■ **What is needed**
Rewrite the listing from the line that contains "Describe the element" through the line that contains "at that location.", changing "coordinates" to "position" and keeping everything else the same. Leave the pictures out.

■ **Data in this exercise**
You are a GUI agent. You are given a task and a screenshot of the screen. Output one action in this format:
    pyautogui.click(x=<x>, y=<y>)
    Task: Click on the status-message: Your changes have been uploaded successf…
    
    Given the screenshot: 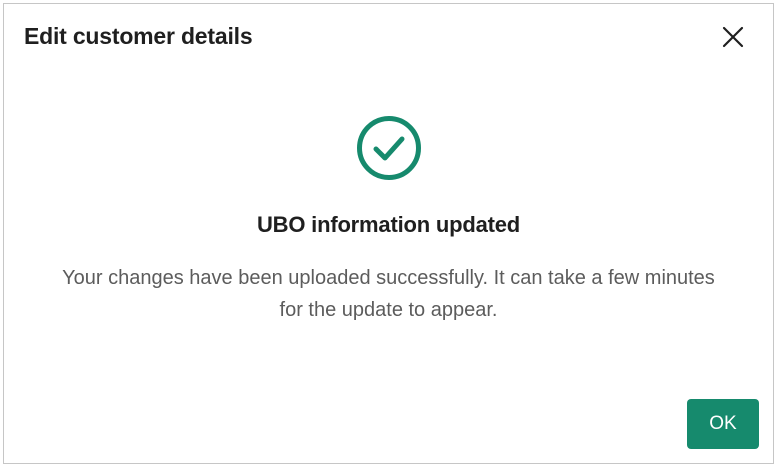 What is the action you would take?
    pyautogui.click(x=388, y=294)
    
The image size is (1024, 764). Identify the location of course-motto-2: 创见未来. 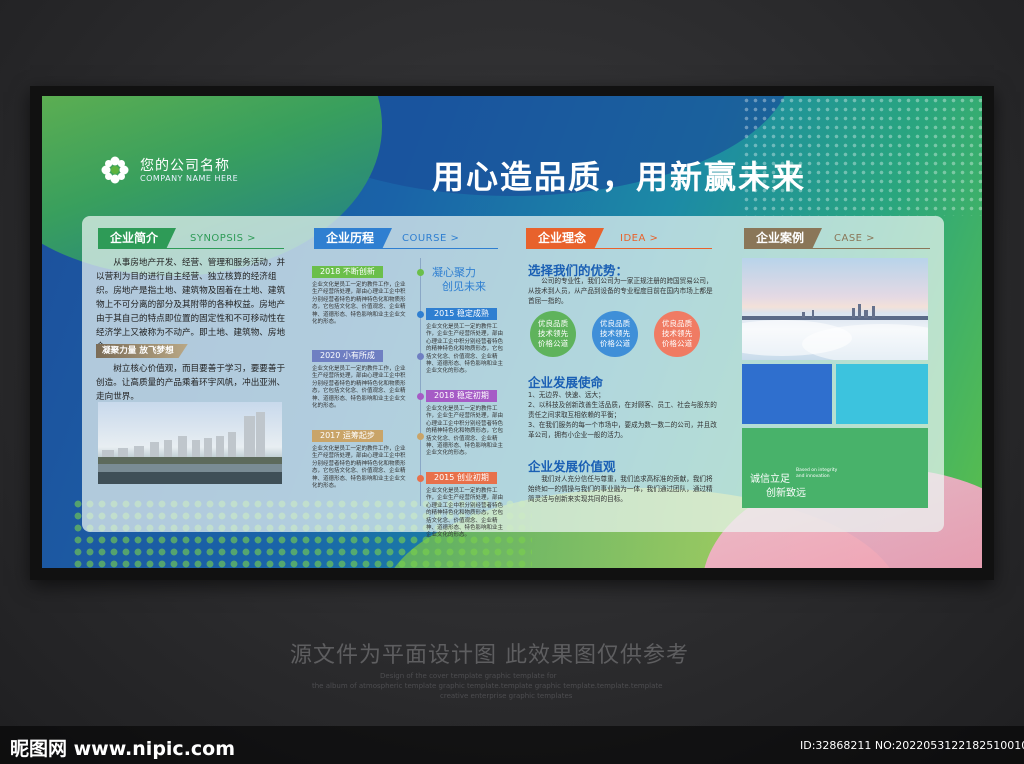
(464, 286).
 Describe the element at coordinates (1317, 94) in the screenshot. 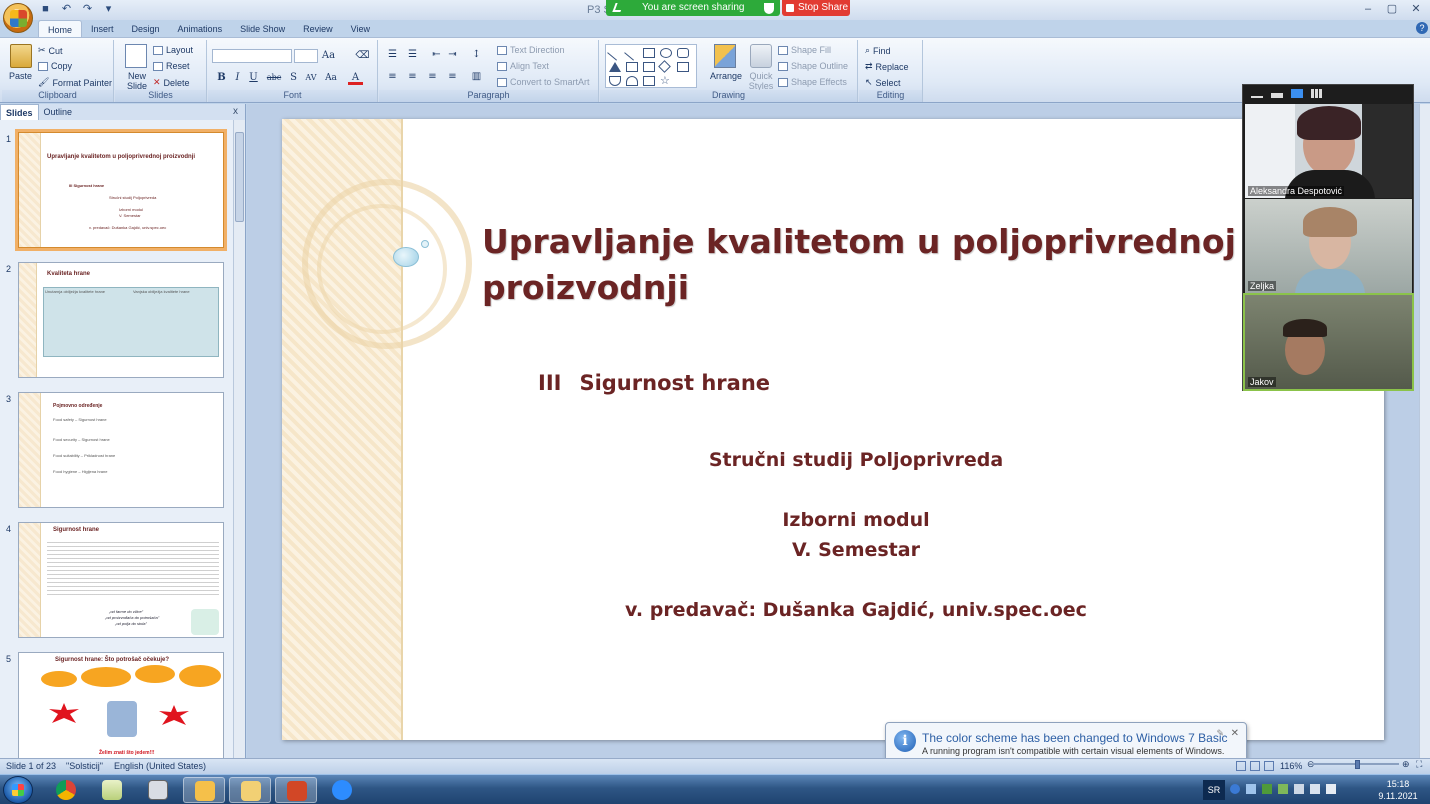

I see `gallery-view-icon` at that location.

---

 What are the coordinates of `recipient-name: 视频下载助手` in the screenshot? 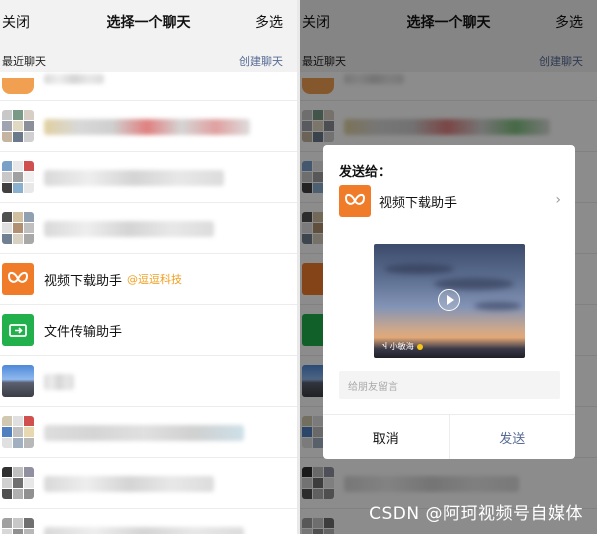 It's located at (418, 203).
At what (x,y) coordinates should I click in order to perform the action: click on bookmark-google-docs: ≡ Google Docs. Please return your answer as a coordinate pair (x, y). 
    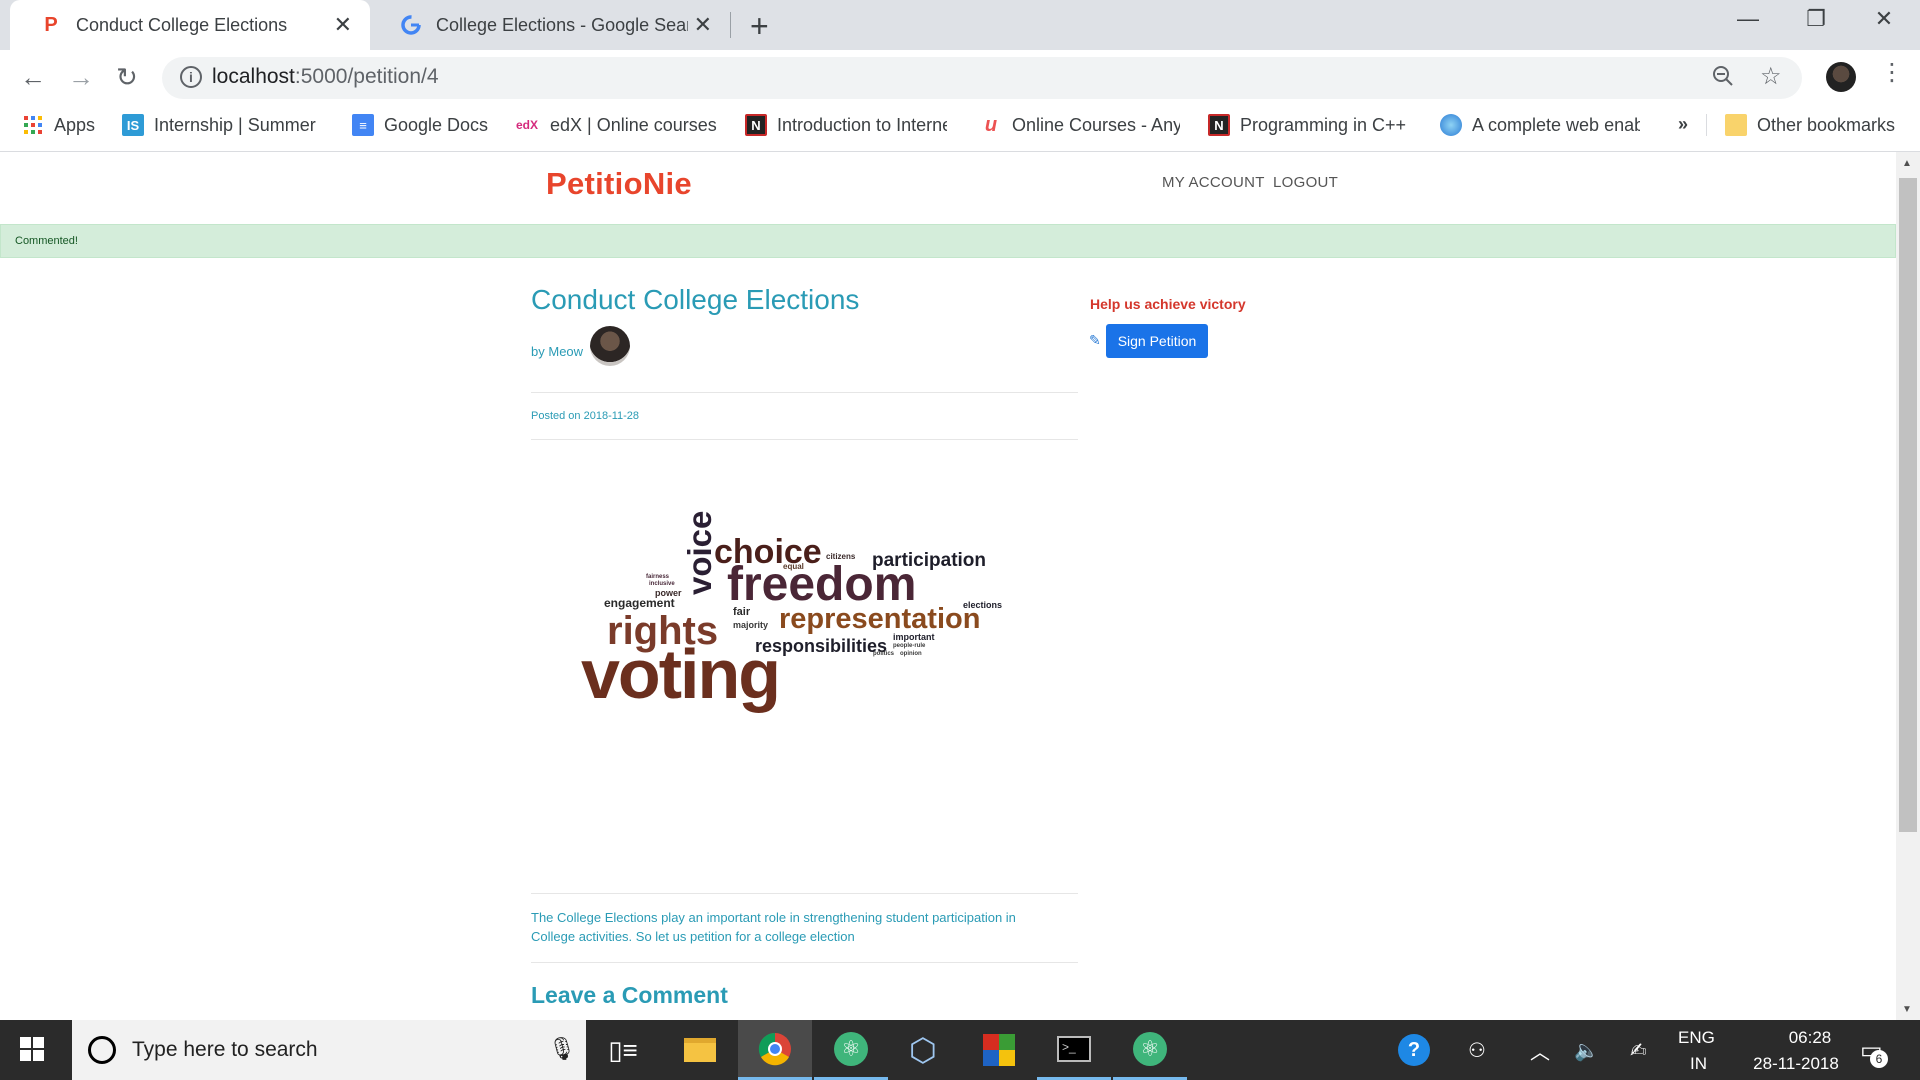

■ **Response to this exercise**
 Describe the element at position (1317, 94) in the screenshot. 

I see `gallery-view-icon` at that location.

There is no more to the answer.